A Vigilante do Amanhã: Ghost in the Shell é um daqueles filmes aos quais se assiste, sem muitos traumas, com os olhos bem abertos, para não perder qualquer detalhe de sua exuberante construção visual. O design de produção, que envolve desde a direção de arte e figurinos até os efeitos especiais, criam uma geografia espetácular: uma Tóquio (talvez) que faz lembrar a Los Angeles neonoir de Blade Runner – O Caçador de Androides (clássico de Ridley Scott), ao mesmo tempo opressiva e fascinante do ponto de vista estético. Pena que o roteiro de Jamie Moss e William Wheeler não consiga utilizá-la como cenário para uma trama mais consistente.

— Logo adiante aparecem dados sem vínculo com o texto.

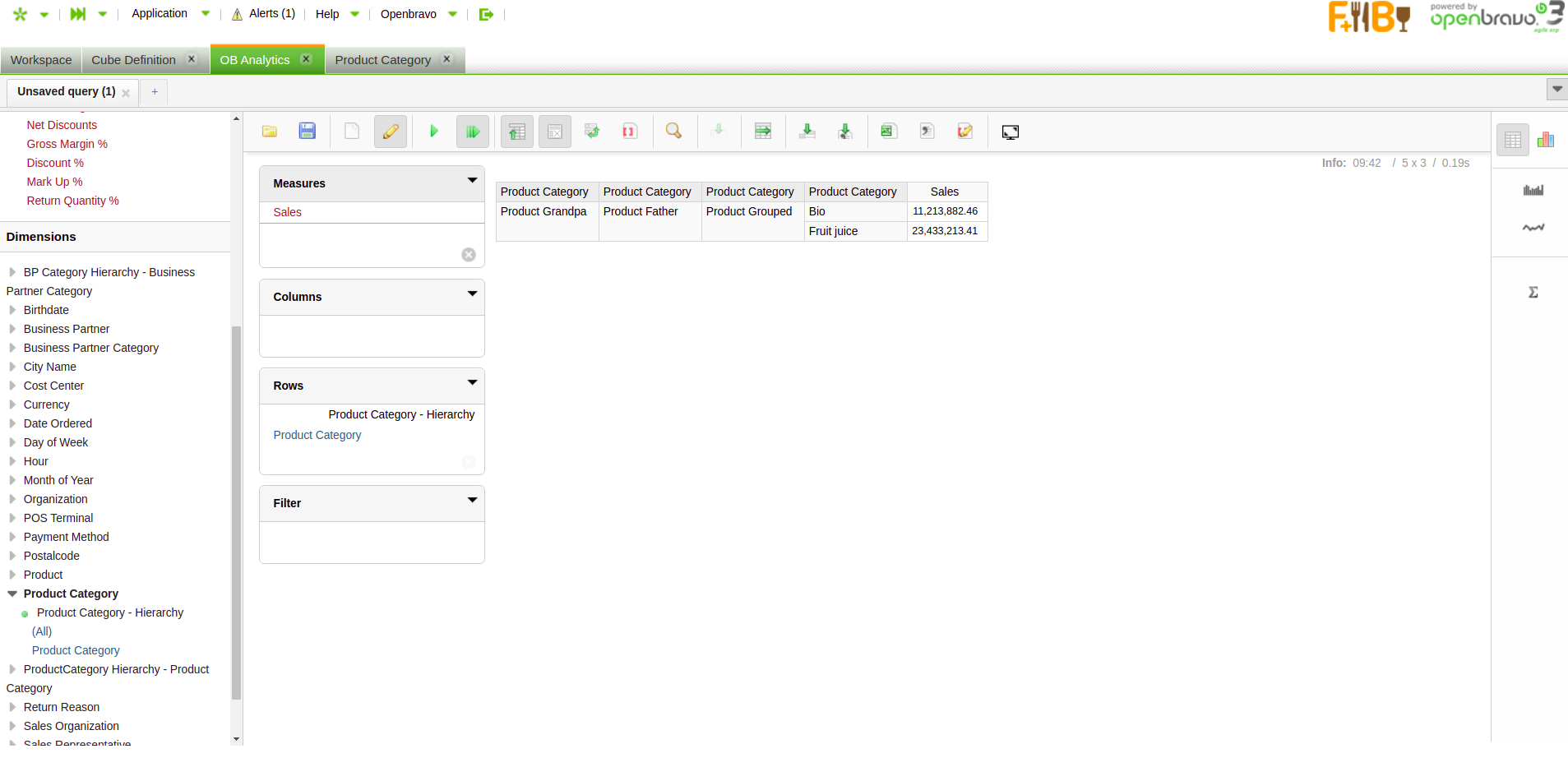Select the Gross Margin % measure
1568x781 pixels.
(x=67, y=144)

Esse universo tem como ponto de partida um mangá criado por Masamune Shirow e que, mais tarde, originou um anime, então desdobrado em continuações e outras obras que derivaram do título original. A Vigilante do Amanhã, de Rupert Sanders (de Branca de Neve e o Caçador) é uma tentativa de, em um único filme, empacotar tudo isso, dando-lhe um paladar globalizado (para não dizer ocidental), no qual as raízes nipônicas, embora presentes e identificáveis, se diluem, em um típico processo de apropriação cultural, digamos, menos cuidadoso. É, portanto, belo, mas um tanto oco, desprovido de essência.

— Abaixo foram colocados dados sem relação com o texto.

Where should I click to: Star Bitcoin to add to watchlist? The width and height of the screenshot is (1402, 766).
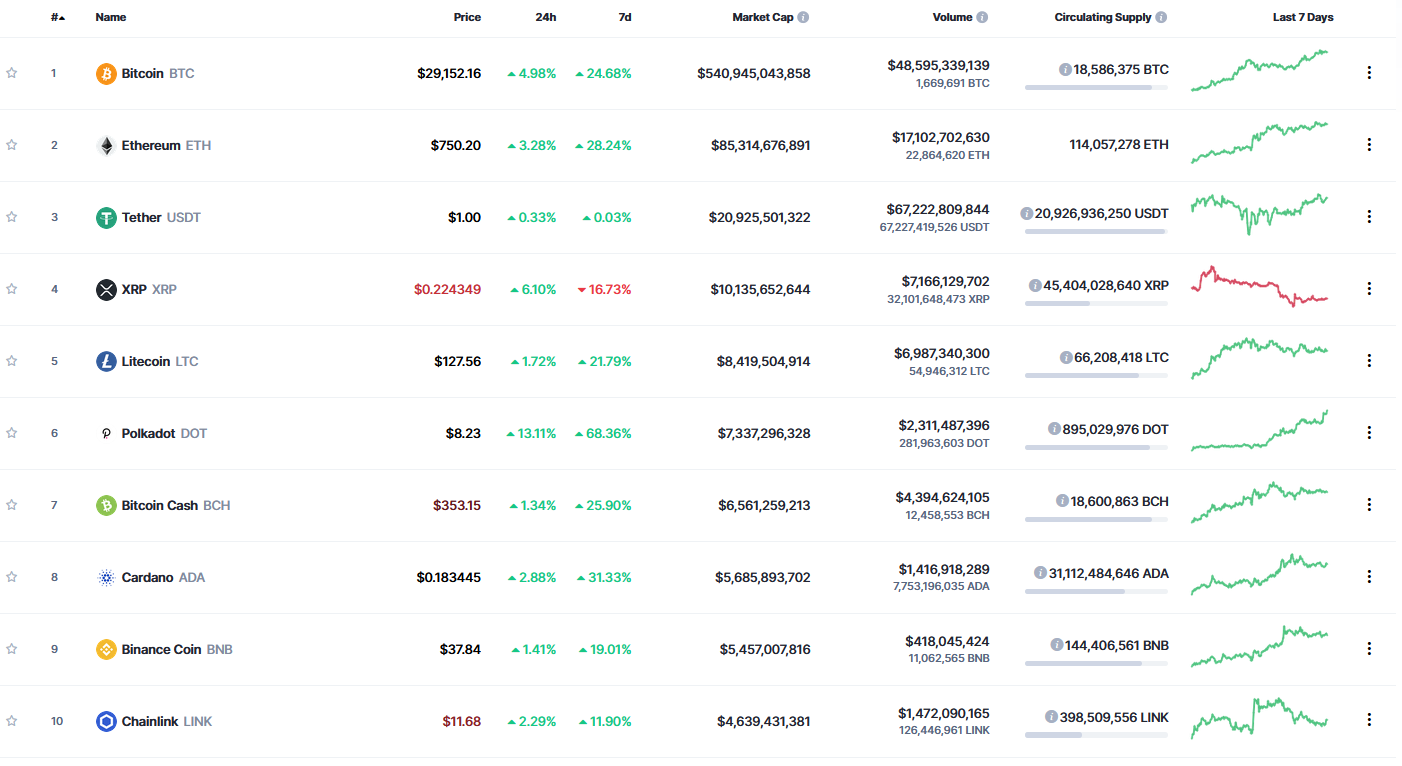[12, 73]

Major, assim como seu cérebro, parece estar aprisionada a uma trama mecanizada que, se contada com mais complexidade, faria dela uma personagem bem menos unidimensional e mais interessante.
A trama gira em torno da protagonista, vivida por Scarlett Johansson (de Lucy e Encontros e Desencontros), espécie de criatura híbrida – meio humana, meio máquina -, resultado de experimentos da corporação Hanka. Com o nome de Major Mira Killian, ela é uma androide que abriga o cérebro de uma jovem, supostamente vítima de um atentado terrorista. Com uma memória limitada, e talvez implantada propositalmente, ela agora serve a Seção 9, encarregada de combater ameaças à ordem mundial. Está programada para matar, mas sua dimensão humana pode ser obstáculo para atingir a eficiência absoluta.
Um dos “inimigos” a ser combatidos é Kuze (Michael Carmen Pitt, de Os Sonhadores), suspeito pelo assassinato de cientistas ligados a um projeto específico da Hanka, mas ele também pode ter alguma conexão com o passado obscuro de Major. É um personagem que sugere ambiguidade, algo que o roteiro um tanto previsível de A Vigilante do Amanhã não dá conta de revelar aos poucos, de forma mais sutil. Ao contrário do visual do longa, super elaborado e instigante, a trama peca pela obviedade, e ausência de uma maior transcendência.
Major, assim como seu cérebro, parece estar aprisionada a uma trama mecanizada que, se contada com mais complexidade, faria dela uma personagem bem menos unidimensional e mais interessante. Scarlett Johansson não tem muito o que fazer com sua protagonista, excessivamente robótica. A produção, vale dizer aqui, foi acusada de whitewashing (branqueamento), por não ter dado o papel principal a uma atriz de origem japonesa, o que, vocês verão, faria muito mais sentido.
Há outros exemplos de desperdício no elenco: a francesa Juliette Binoche (de O Paciente Inglês) até tenta emprestar mais texturas à sua personagem, cientista que liderou a equipe que criou Major; o ator e diretor “Beat” Takeshi Kitano (de Fogos de Artifício), apesar de muito carismático, também parece perdido em meio a uma teia narrativa que não lhe dá a oportunidade de brilhar como merece.
A Vigilante do Amanhã, no entanto, tem seus inegáveis méritos estéticos, e, como espetáculo audiovisual, é arrebatador e acaba valendo o ingresso, ainda que a saga distópica que pretender ser fique no meio do caminho.